Texte source:
══════════════════════════════

8 À la Libération, Henri Meck, leader de la CFTC, demande explicitement qu’on lui envoie un collaborateur qui sache l’allemand et le français. Ce sera Théo Braun, venu de Moselle. C’est, de toute évidence, un grand atout pour le syndicat.

9 La situation change à la fin des années 1960, lorsque la jeune génération des militants est celle qui n’a connu que l’école française, mais un bon nombre de vieux militants se retirent alors des réunions. Ils disent avec amertume qu’ils ne peuvent suivre ce qui se dit.

10 Le PSU, qui se crée dans les années 1960, ne connaît pas ces difficultés : son aire sociologique est complètement francophone. Le mouvement de retour à la culture régionale après mai 68 est par la suite le fait de militants bilingues et, en général, très cultivés.

11 La presse politique est en allemand : Die Freie Presse/La Presse libre, journal socialiste qui paraît jusqu’en 1960 ; Die Neue Welt, organe repris par les communistes autonomistes de 1929 à 1939 ; l’Humanité d’Alsace et de Lorraine, dont à peu près seuls le titre, la page des sports pour la jeunesse et la publicité sont en français, et cela seulement depuis la Libération puisque la réglementation l’impose alors. La littérature syndicale également, et encore plus systématiquement puisque non soumise aux lois de la presse : Der Freie Gewerkschaftler, Der Kali Kumpel, Der Proletarier pour la CGT, l’Arbeiterjugend pour la JOC.

══════════════════════════════

Consignes:
a: Recopiez à l'identique, s'il vous plaît, le passage du texte qui commence par « 8 À la Libération, Henri » et se termine par « général, très cultivés. ».
b: D'après le texte, quel collaborateur Henri Meck obtient-il à la Libération ?
Les lignes ne jouent aucun rôle dans ce travail.

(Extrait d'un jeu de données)
══════════════════════════════

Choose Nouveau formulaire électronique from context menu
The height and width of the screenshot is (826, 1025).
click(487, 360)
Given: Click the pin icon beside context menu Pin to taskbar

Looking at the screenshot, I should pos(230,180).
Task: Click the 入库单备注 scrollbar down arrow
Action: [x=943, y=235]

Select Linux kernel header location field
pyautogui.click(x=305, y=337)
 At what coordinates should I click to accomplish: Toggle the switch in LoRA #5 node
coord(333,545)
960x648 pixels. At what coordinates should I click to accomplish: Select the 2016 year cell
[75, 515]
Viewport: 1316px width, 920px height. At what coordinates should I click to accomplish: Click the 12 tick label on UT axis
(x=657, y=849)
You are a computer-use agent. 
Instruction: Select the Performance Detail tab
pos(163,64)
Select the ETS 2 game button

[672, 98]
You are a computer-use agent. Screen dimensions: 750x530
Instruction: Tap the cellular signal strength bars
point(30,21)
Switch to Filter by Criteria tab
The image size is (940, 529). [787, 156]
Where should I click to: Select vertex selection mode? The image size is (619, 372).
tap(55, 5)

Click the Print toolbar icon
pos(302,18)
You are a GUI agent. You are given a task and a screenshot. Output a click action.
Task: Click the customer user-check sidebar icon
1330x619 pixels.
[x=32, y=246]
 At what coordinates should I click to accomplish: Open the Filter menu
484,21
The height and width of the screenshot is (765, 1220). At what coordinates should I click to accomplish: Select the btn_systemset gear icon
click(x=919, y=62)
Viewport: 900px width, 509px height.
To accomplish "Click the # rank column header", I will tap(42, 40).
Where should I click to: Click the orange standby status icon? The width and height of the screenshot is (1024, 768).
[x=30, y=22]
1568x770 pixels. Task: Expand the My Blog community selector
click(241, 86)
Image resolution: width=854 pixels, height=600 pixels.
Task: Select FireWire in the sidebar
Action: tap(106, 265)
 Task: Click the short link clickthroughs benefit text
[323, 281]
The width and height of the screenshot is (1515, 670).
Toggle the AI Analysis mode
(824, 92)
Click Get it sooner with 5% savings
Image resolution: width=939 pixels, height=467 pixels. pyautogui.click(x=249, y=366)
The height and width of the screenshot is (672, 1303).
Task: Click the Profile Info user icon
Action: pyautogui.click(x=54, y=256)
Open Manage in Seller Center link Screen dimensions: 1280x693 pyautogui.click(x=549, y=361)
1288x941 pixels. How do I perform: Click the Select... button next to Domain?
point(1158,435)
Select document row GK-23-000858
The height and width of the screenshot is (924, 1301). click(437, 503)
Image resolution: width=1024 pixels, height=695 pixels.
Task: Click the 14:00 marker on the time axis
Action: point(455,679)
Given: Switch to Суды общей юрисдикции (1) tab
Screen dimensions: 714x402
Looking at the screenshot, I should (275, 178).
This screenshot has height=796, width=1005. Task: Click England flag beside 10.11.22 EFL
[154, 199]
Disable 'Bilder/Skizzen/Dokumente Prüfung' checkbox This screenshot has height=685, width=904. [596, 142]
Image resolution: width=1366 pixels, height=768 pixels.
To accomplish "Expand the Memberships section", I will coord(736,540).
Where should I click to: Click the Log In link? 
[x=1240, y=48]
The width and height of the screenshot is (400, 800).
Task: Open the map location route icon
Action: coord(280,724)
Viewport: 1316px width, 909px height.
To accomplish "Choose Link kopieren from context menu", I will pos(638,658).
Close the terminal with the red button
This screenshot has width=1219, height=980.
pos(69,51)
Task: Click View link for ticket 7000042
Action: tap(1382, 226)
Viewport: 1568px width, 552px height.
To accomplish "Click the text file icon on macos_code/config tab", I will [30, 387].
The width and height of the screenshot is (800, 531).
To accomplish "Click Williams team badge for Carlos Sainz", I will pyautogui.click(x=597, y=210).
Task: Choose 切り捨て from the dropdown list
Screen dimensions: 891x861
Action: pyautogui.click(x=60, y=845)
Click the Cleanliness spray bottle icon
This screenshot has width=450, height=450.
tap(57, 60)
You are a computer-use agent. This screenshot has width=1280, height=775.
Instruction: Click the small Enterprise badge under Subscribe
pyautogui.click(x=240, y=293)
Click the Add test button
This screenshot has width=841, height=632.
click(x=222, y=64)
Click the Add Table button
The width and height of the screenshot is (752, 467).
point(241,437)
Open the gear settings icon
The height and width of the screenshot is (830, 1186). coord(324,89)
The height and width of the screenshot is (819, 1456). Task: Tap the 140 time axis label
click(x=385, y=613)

══════════════════════════════

Corrigé:
a:
8 À la Libération, Henri Meck, leader de la CFTC, demande explicitement qu’on lui envoie un collaborateur qui sache l’allemand et le français. Ce sera Théo Braun, venu de Moselle. C’est, de toute évidence, un grand atout pour le syndicat.

9 La situation change à la fin des années 1960, lorsque la jeune génération des militants est celle qui n’a connu que l’école française, mais un bon nombre de vieux militants se retirent alors des réunions. Ils disent avec amertume qu’ils ne peuvent suivre ce qui se dit.

10 Le PSU, qui se crée dans les années 1960, ne connaît pas ces difficultés : son aire sociologique est complètement francophone. Le mouvement de retour à la culture régionale après mai 68 est par la suite le fait de militants bilingues et, en général, très cultivés.

b: Théo Braun, venu de Moselle.